抜粋:
__________________________________________________

【アイスホッケー】やっと掴んだ白星!大逆転でDivisionⅠグループA残留を決めるvs大東大

平成28年度 関東大学アイスホッケーリーグ戦 Division 順位決定戦

20161211日(日)1730F.O. @DyDoドリンコアイスアリーナ

慶應義塾大学32 大東文化大学

 本年度の慶大は関東大学アイスホッケーリーグ戦のトップリーグで強豪としのぎを削ってきた。しかし全14節の結果は0勝5分9敗。思うように結果がついてこないシーズンとなった。この大会ではトップリーグ8位のチームと、1つ下のリーグ1位のチームが直接対決し、勝者が来年度トップリーグでプレーする権利を獲得することになっている。慶大はトップリーグで8位だったため、来年1年間のシーズンを決める大切な大一番、通称「入替戦」に臨んだ。

__________________________________________________

課題の内容:
- A) アイスホッケーの記事のうち、「平成28年度 関東大学アイスホッケーリーグ戦 Division」で始まり「番、通称「入替戦」に臨んだ。」で終わる部分を、一字も変えずに書き写してください。
- B) アイスホッケーの記事の最後の文に続けて、本文を書き継いでください。

エントリー一覧:
__________________________________________________

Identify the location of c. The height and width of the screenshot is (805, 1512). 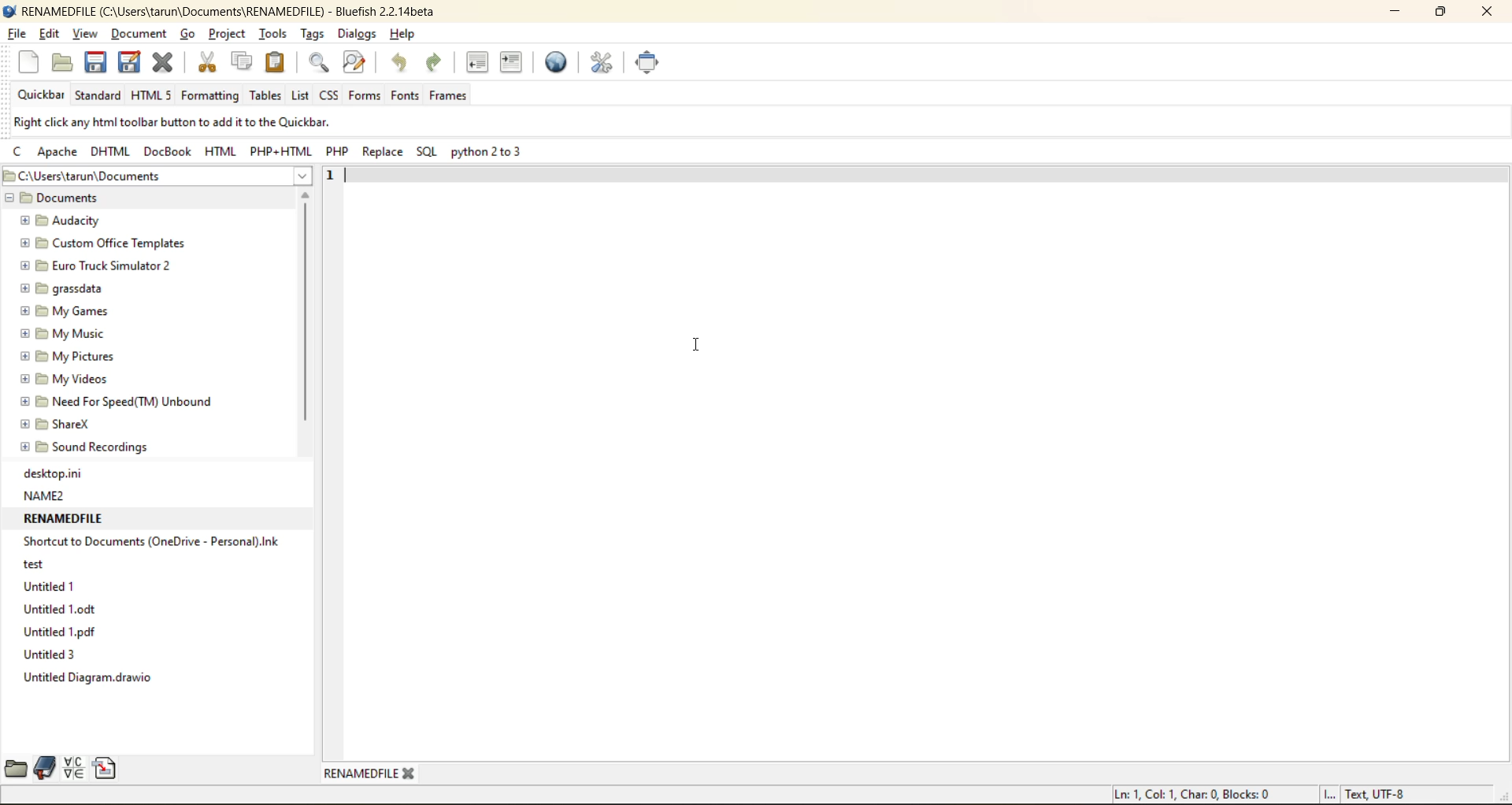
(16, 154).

__________________________________________________

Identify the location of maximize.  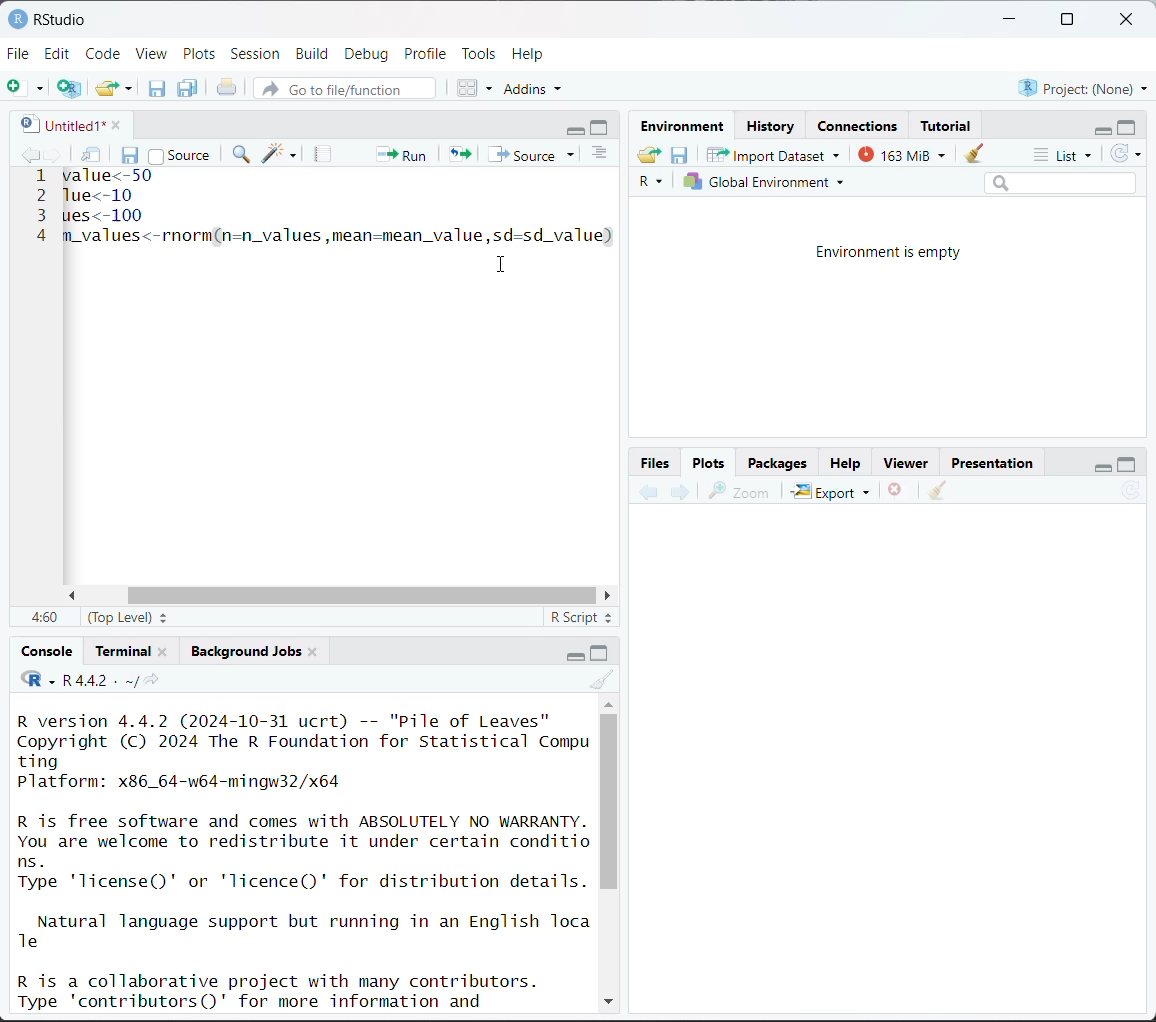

__________________________________________________

課題別の結果:
- A)
平成28年度 関東大学アイスホッケーリーグ戦 Division 順位決定戦

20161211日(日)1730F.O. @DyDoドリンコアイスアリーナ

慶應義塾大学32 大東文化大学

 本年度の慶大は関東大学アイスホッケーリーグ戦のトップリーグで強豪としのぎを削ってきた。しかし全14節の結果は0勝5分9敗。思うように結果がついてこないシーズンとなった。この大会ではトップリーグ8位のチームと、1つ下のリーグ1位のチームが直接対決し、勝者が来年度トップリーグでプレーする権利を獲得することになっている。慶大はトップリーグで8位だったため、来年1年間のシーズンを決める大切な大一番、通称「入替戦」に臨んだ。

- B)
試合は慶大が相手を終始圧倒した。しかし相手に先にゴールネットを揺らさられた慶大は、その後滝智弥(政2)のゴールで一旦は追いついたものの、再び第3ピリオドに失点を許してしまった。試合の均衡は破られ1-2となったが、ここで諦める慶大ではなかった。第2ピリオドまでの疲れを見せず、積極的な攻めを見せた慶大は長谷川真之介(政1)による同点弾、滝による勝ち越しゴールによって見事逆転に成功。入替戦という舞台で、ずっと欲しかった白星をようやく手に入れた。奇しくも昨年度の入替戦と同じカードでの対決となったこの試合は、慶大が1点のビハインドから逆転劇を演じ、3-2で勝利するという昨年度と全く同じ展開となった。

残留を決め歓喜の輪を作る慶大

残留を決め歓喜の輪を作る慶大

 

Period

1

2

3

Score

慶大

1(14)

0(15)

2(19)

3(48)

大東大

1(8)

0(7)

1(9)

2(24)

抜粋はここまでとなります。